Qui donne quelques clés de cette domination : “Déjà, Charlie a un super niveau de figariste, ce qui l’aide dans ces phases de transition, il a aussi sûrement le bateau le plus polyvalent avec des foils qui traînent moins que ceux de Charal et un plan de voilure qui lui permet de mieux s’en sortir dans les transitions que LinkedOut, qui a de plus petites voiles.” Ses foils, plus grands que les nouveaux de ses concurrents l’avantagent-ils, comme le pensent certains ? “Ça l’aide quand le vent rentre : à 12 nœuds de vent, il commence à avoir un coup de boost”, poursuit Yoann Richomme, tandis que Kevin Escoffier relativise : “Ça peut faire la différence à des allures particulières, mais il ne faut pas résumer sa perf à ça : Charlie navigue très bien et il connaît très bien son bateau, qui est super polyvalent.”

 

La neutralisation globalement comprise

 

Les trois premiers en ont été quittes ensuite pour une longue attente sous le vent de l’Islande, la Vendée Arctique ayant été neutralisée par la direction de course en raison d’une violente dépression, avant finalement d’être arrêtée à la porte islandaise. Décision sage ou trop précautionneuse ?  “Ça peut parfois surprendre car nos bateaux sont construits pour faire le tour du monde en solitaire et sont donc censés passer partout, explique Kevin Escoffier, bien placé pour savoir que ce n’est pas toujours le cas. Mais là, même si cette course est très intéressante et bien organisée, il y a l’enjeu de la Route du Rhum en fin d’année, ça a peut-être joué.”

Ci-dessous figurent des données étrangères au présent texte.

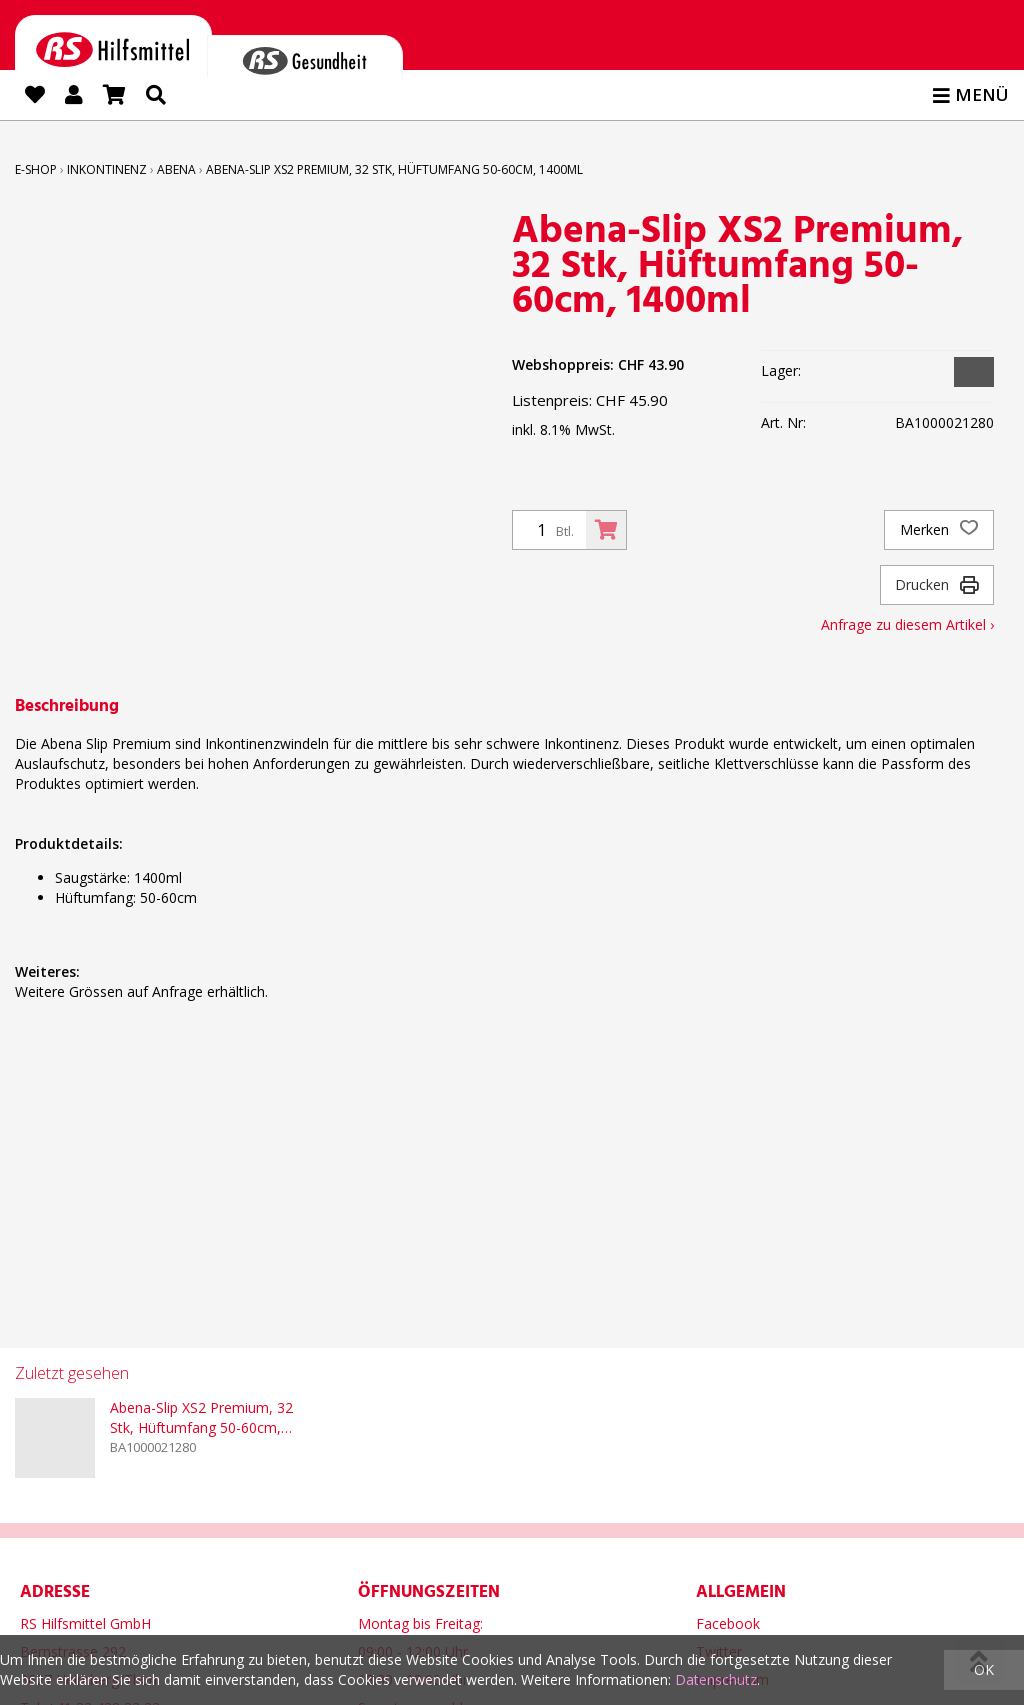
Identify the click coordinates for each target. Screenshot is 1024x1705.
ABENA (176, 169)
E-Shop (36, 169)
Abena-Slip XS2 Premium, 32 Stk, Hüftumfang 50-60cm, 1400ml (394, 169)
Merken (939, 530)
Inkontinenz (107, 169)
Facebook (728, 1620)
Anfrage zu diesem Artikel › (907, 624)
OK (984, 1669)
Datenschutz (716, 1679)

“Même si la course prend de l’ampleur, la Route du Rhum est plus importante, l’idée n’est pas d’aller jouer son va-tout. Je sais que par exemple Nicolas Lunven [qui la remplace sur cette coure, NDLR] avait envisagé de s’abriter, parce qu’il voulait prendre soin du bateau”, commente Clarisse Crémer. Antoine Mermod estime quant à lui que la direction de course a fait le bon choix : “On est encore en début de saison, dans des endroits qu’on ne connaît pas trop, on voit bien qu’entre ce que disent les fichiers et les skippers, il y a de sacrées différences. C’est du lourd ce qu’ils sont en train de prendre ! Des rafales à 50-60 nœuds, un mec comme Fabrice Amedeo n’en a pas vu sur le Vendée. Je ne sais d’ailleurs pas comment ils vont faire pour passer la porte, parce que ça se finit au près.”